## Work to complete
Only the lines from the one containing "Sort by Cumulative volume arrows" to the end of the data below belong in the answer, each repeated exactly; no pictures.

## Records shown

[Start of Attachment]

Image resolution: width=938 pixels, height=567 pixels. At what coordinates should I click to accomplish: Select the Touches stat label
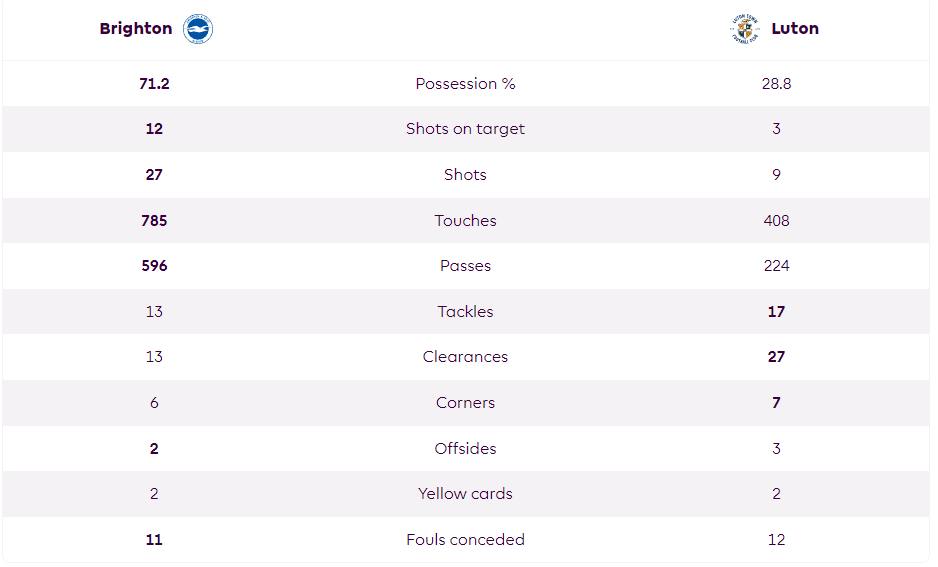pos(465,221)
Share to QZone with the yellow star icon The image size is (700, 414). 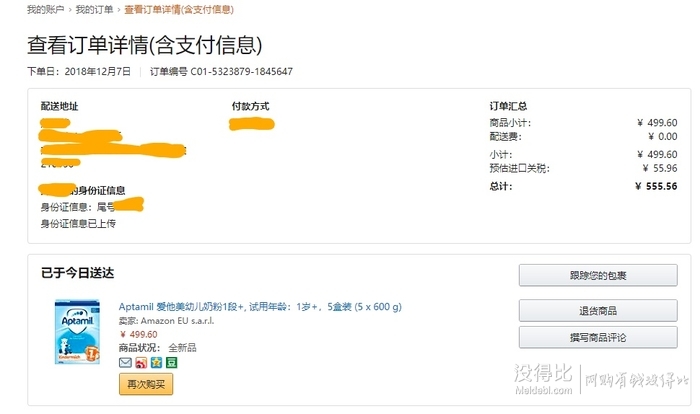[156, 362]
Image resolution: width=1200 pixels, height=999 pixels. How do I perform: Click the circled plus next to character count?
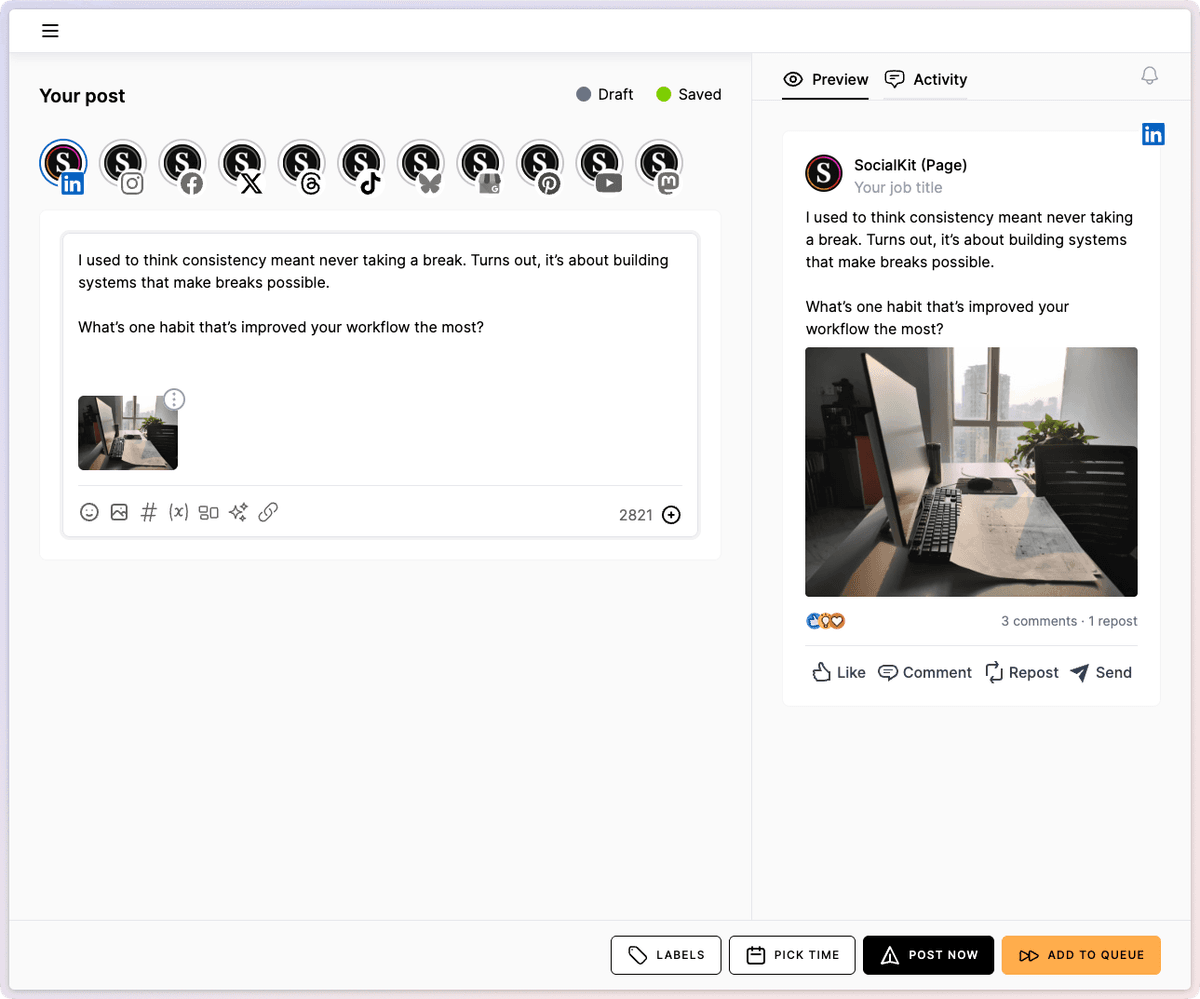[672, 515]
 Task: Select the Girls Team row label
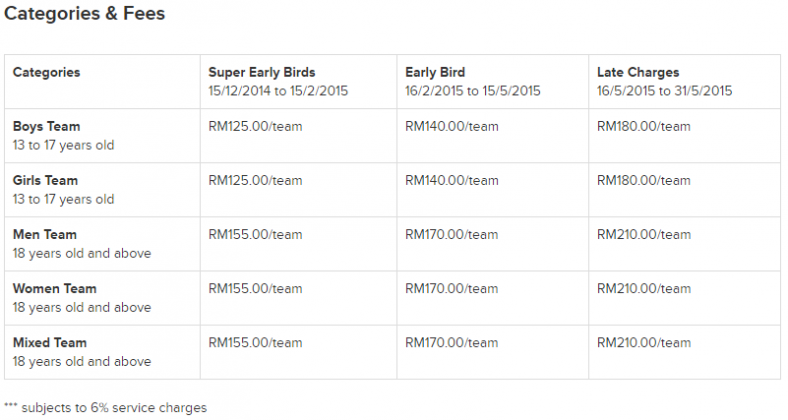45,180
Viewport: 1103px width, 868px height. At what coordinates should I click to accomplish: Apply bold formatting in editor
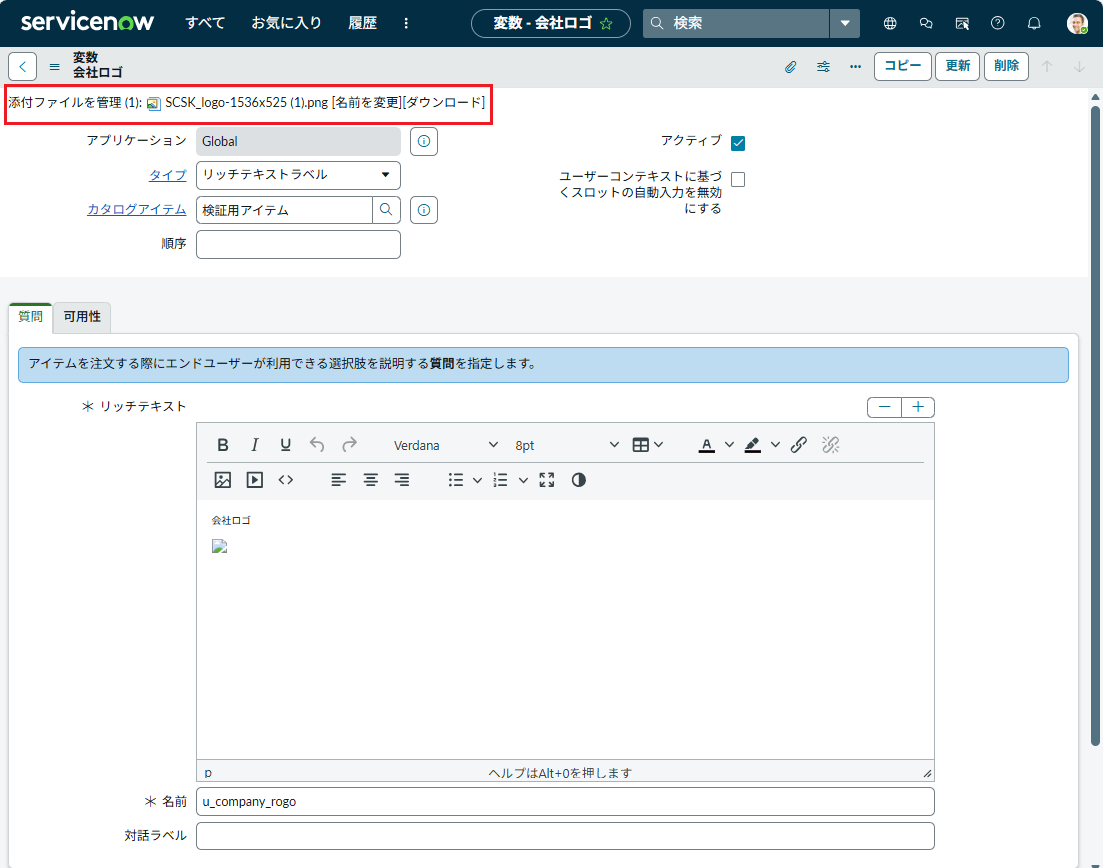223,445
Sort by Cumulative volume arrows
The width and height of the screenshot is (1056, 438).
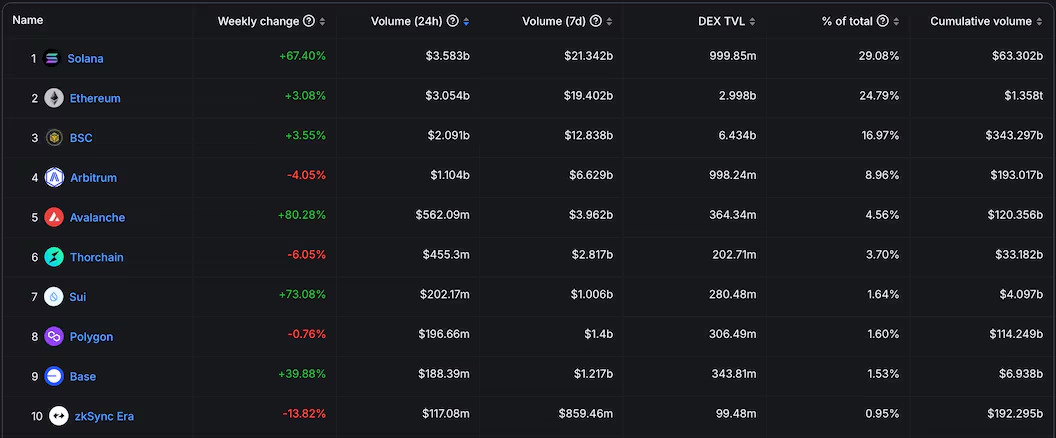[1040, 21]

[End of Attachment]

## Result of this task
Sort by Cumulative volume arrows
The width and height of the screenshot is (1056, 438).
[1040, 21]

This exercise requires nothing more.